Published August 13, 2011
A new tech startup is promising to deliver a weather application that can predict extreme weather events up to 40 days before they happen -- but their claim is catching heat from veteran meteorologists.
The company, EarthRisk Technologies, has been working in conjunction with the Scripps Institute of Oceanography at the University of California San Diego to develop the EarthRisk platform, and the HeatRisk subsystem that can see deadly heat waves long before they strike.
The model calls for a steamy end to the month for East Coast residents.
"We are seeing HeatRisk signals in the late August time frame for the Eastern U.S.,” explained Steve Bennet, chief science officer of EarthRisk. But despite an 80 percent success rate with its predictions, Bennet cautioned that his system is just a tool for meteorologists to use, and not an outright forecast.
"EarthRisk is not in the business of forecasting so I would certainly never say a heat wave is coming,” Bennett conceded. “That said, there is no question that some patterns are lining up that signal a higher probability for heat in the late August time frame.”
Experts doubt even that.
Simply put, in the world of weather, long range predictions are unheard of.
For instance, the National Weather Service forecasts out only to two weeks. It does have more general outlooks, but "there's a gap in weeks three and four" when it comes to hard forecasts, said Mike Halpert, deputy director of the service's Climate Prediction Center.
“Weather becomes very hard to model because of chaos,” Bennett told FoxNews.com. If a butterfly flapping its wings can start a hurricane on the other side of the world, then theoretically, one would need to track these butterflies to accurately foresee the future.
“Modeling the atmosphere is a very complex process. We just don’t have enough observations to see that butterfly,” Bennett told FoxNews.com.
EarthRisk's powerful new system can predict extreme weather events up to 40 days in advance.
With the sweltering heat waves raging across the U.S. all summer, long range forecasting would certainly provide invaluable preparation time for municipalities.
“By delivering reliable projections on the likelihood of a heat wave or extreme cold snap well in advance, energy companies can implement critical planning practices to meet air conditioning and heating demand more efficiently and at a lower cost,” Bennett explained.
“Our ability to extend the forecast beyond two weeks is an ability meteorologists and energy analysts alike have long been waiting for,” he added.
Unfortunately, that may still be a distant dream.
Bennett is nevertheless optimistic, claiming that by studying daily weather patterns and analyzing how they have led to major temperature events, his team has already "captured" that butterfly.
He and his team utilized over six decades of historical weather data to make their predictions. While past performance may not indicate future results for the financial markets, it certainly helps when it comes to weather.
Powered with this data, the platform accurately forecasted more than 80 percent of the severe cold fronts -- at least 15 to 20 days in advance -- that formed in the Midwest and Eastern U.S. between November 1, 2010 and March 31, 2011, according to Reuters.

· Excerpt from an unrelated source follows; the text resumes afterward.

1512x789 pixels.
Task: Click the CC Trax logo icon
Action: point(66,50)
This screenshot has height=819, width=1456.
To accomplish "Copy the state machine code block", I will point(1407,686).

HeatRisk also gave fair warning of the northeast heat waves in early June and late July, two correctly predicted incidents that ended up being some of the hottest days on record.
For now, the system is geared towards big industrial users that could utilize this information to manage big dollar decisions, Bennett explained.
“As we get down the line, it’s certainly within the realm of possibility that this technology could be incorporated to a consumer platform -- down to the level of just a basic weather forecast for anyone, the public,” Bennett told FoxNews.com.